15 Comments


  • Yeah, I don’t know what to make of Mr. Bradbury. He mentioned somewhere that he wants to avoid litigation, he simply wants Moore to be a “gentleman” and “give him back his book”. Pretty nervy.

    June 27, 2004
  • I think it was who said the best description of Bradbury was “poor old.” I concur.

    June 27, 2004
  • Yeah, the guy’s pushing 90. He’s wrong and he’s being an ass, but it’s hard to take him too seriously.

    Of course, I heard some popular right-wing radio pundit crying about how Michael Moore is dishonoring the grand old well-beloved author. Uh-huh. Like you guys have been reading him religiously since 1942.

    June 28, 2004
  • Anonymous

    I remember thinking when I heard the title of the film: “Hmm… Ol’Bradbury is gonna be pissed.” I’m glad he didn’t let me down 🙂

    Bill

    June 28, 2004
  • Yeah, you could just see Sean Hannity reading Fahrenheit 451 and nodding his head in agreement: “Yeah, burn all the books…”

    June 30, 2004
  • Please, writers steal titles from one another all the time. Do a google search for the title of a popular book, and I’m sure you’ll find three others with identical titles.

    June 30, 2004
  • 451: The combined IQ of the Hannity & Colmes audience.

    July 01, 2004
  • Bring it on

    I’m hoping Anne Tyler tries to kick my ass for The Accidental Terrorist.

    July 02, 2004
  • Re: Bring it on

    Exactly: kick your ass all the way to the bestseller list.

    July 02, 2004
  • Green Shadows, White Whale

    This only just occurred to me tonight in a dinner conversation, but I’ve come up with a better example than any cited in the New York Times letter for why Ray Bradbury is full of prunes.

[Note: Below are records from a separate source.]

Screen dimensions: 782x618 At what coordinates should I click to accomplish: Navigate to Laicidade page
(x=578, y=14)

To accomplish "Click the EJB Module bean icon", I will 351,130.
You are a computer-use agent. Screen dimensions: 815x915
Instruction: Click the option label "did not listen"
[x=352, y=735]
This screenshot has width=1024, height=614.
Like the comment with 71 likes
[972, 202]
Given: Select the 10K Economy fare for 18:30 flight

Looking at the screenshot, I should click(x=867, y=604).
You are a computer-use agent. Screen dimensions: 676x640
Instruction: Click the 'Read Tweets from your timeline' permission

    Every title Annie Hudson cited is a title borrowed directly from another author’s text. That’s not the case with Fahrenheit 9/11, which is a play on the title of a Bradbury work. But has Bradbury ever written a book that plays on the title of someone else’s book?

    Consider his 1992 fixup novel Green Shadows, White Whale, which is a lightly fictionalized account of the young Bradbury’s sojourn in Ireland working on the screenplay for the John Huston movie Moby Dick. Compare it with the Peter Viertel novel White Hunter, Black Heart, which was published in the ’50s and which presented a lightly fictionalized account of Viertel’s experiences in Africa working on the screenplay for the John Huston movie The African Queen.

    Now come on. Under Bradbury’s logic, Viertel should be kicking his ass from here to Mozambique.

    July 07, 2004
  • Re: Green Shadows, White Whale

    Sorry, meant Washington Post, not New York Times.

    July 07, 2004
  • Re: Bring it on

    From your mouth to God’s ear.

    July 07, 2004
  • Re: Green Shadows, White Whale

    Now come on. Under Bradbury’s logic, Viertel should be kicking his ass from here to Mozambique.

    Good point. Of course that just leads us back to the conclusion that Bradbury has become an irascible crank, more to be pitied than clubbed to his arthritic knees with a frozen tuna.

    July 08, 2004
  • Re: Bring it on

    Yeah, ’cause if god’s listening to anybody, it’s me.

    July 08, 2004
  • Re: Green Shadows, White Whale

    Oh, yes, of course. Any ass-kicking mentioned here is purely figurative, as in “Bradbury kicked Moore’s ass in the press.”

    But who knows? Maybe Bradbury was a complete gentleman and called up Viertel back in ’92 and said, “Hail, good fellow, I’d like to make the title of my next book a reference and homage to one of yours. Do you mind terribly? No? Very good, very good, thanks so much, you’re a peach.” Seems odd, but could have happened that way.